> _Exercise_: Reproduce every line of the entries below verbatim, omitting the pictures.

+---+

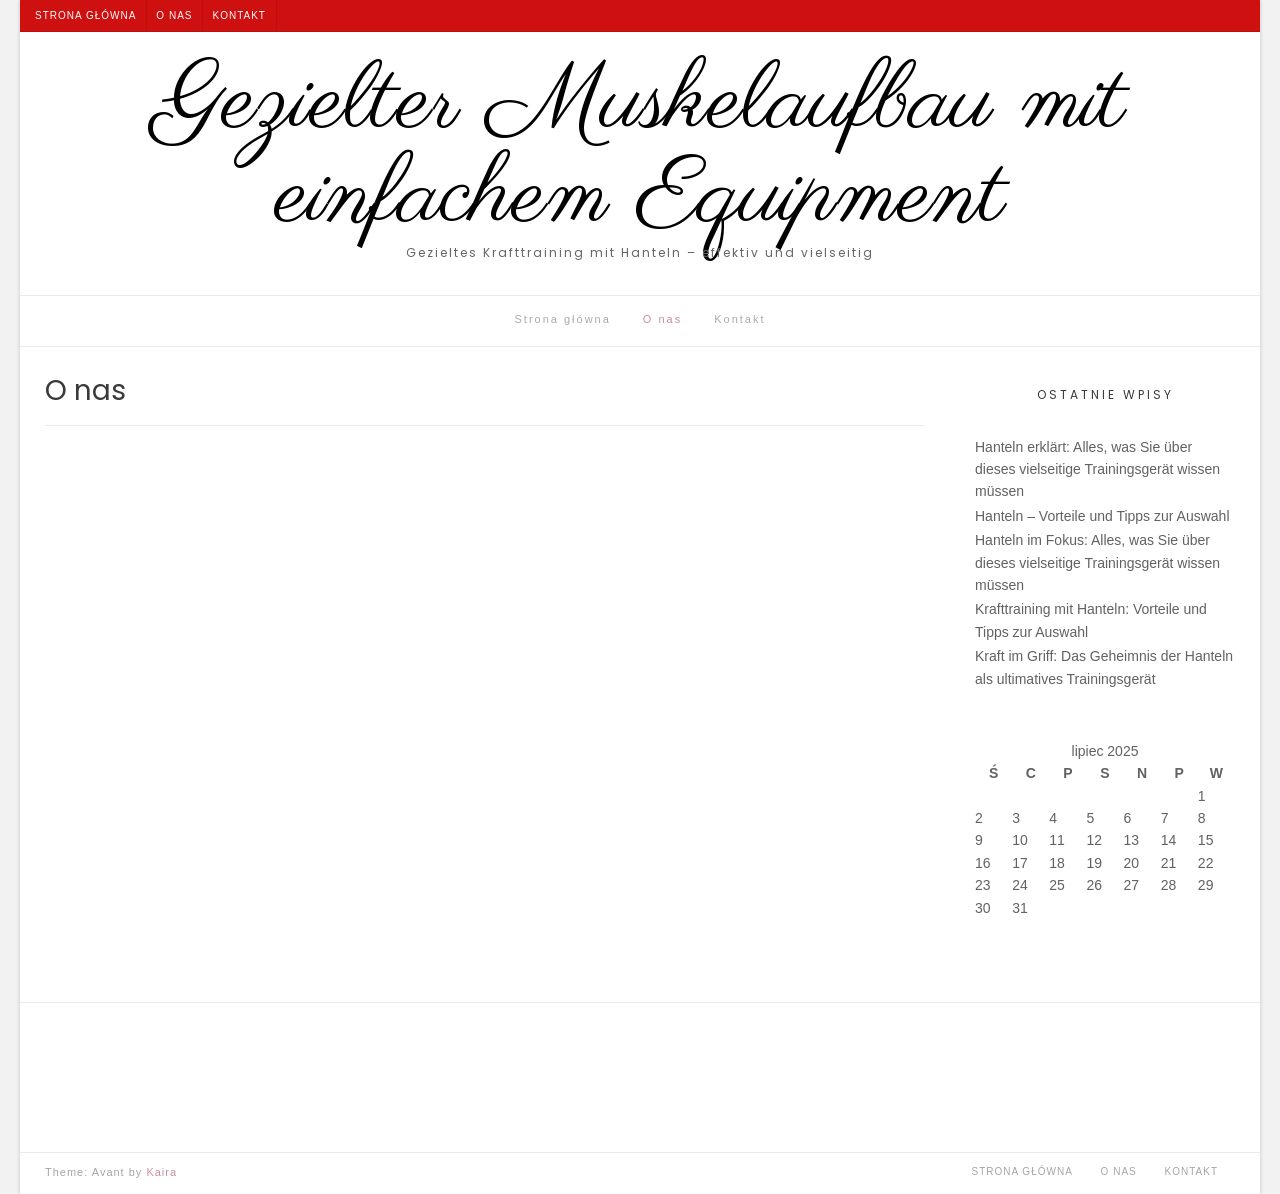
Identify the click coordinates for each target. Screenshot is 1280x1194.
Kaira (161, 1172)
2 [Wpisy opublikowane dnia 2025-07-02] (979, 818)
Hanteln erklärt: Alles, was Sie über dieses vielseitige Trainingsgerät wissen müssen (1097, 469)
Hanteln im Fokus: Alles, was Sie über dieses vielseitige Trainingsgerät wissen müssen (1097, 562)
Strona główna (85, 15)
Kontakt (238, 15)
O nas (174, 15)
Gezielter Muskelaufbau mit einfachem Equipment (640, 151)
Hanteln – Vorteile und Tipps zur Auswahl (1102, 516)
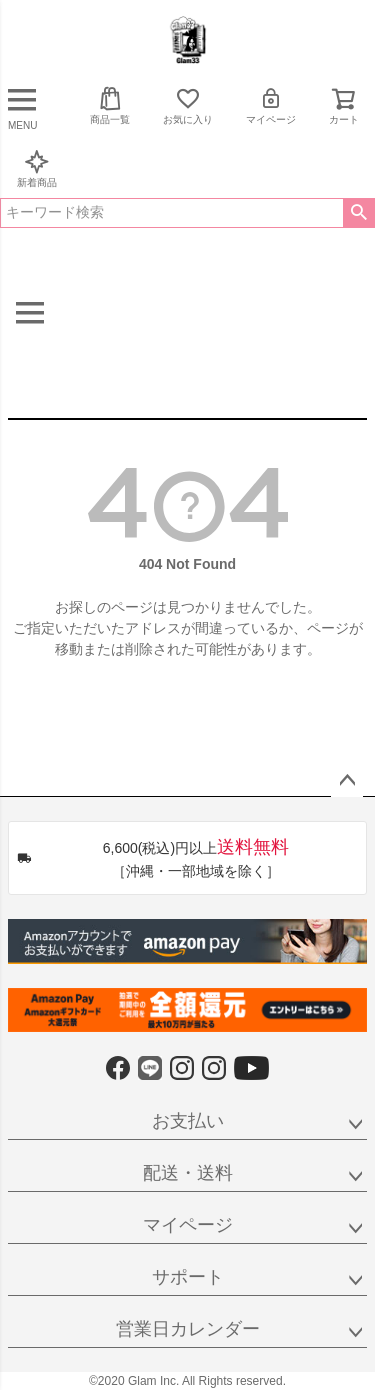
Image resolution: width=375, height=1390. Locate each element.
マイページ (271, 105)
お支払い (188, 1121)
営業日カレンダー (188, 1329)
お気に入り (188, 105)
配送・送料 (188, 1173)
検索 (358, 213)
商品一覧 (110, 105)
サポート (188, 1277)
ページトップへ (347, 781)
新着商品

+---+

> _Result of this exercise_:
Identify the click coordinates for each target. Screenshot is 1280x1194.
Kaira (161, 1172)
2 [Wpisy opublikowane dnia 2025-07-02] (979, 818)
Hanteln erklärt: Alles, was Sie über dieses vielseitige Trainingsgerät wissen müssen (1097, 469)
Hanteln im Fokus: Alles, was Sie über dieses vielseitige Trainingsgerät wissen müssen (1097, 562)
Strona główna (85, 15)
Kontakt (238, 15)
O nas (174, 15)
Gezielter Muskelaufbau mit einfachem Equipment (640, 151)
Hanteln – Vorteile und Tipps zur Auswahl (1102, 516)
Image resolution: width=375, height=1390. Locate each element.
マイページ (271, 105)
お支払い (188, 1121)
営業日カレンダー (188, 1329)
お気に入り (188, 105)
配送・送料 (188, 1173)
検索 (358, 213)
商品一覧 (110, 105)
サポート (188, 1277)
ページトップへ (347, 781)
新着商品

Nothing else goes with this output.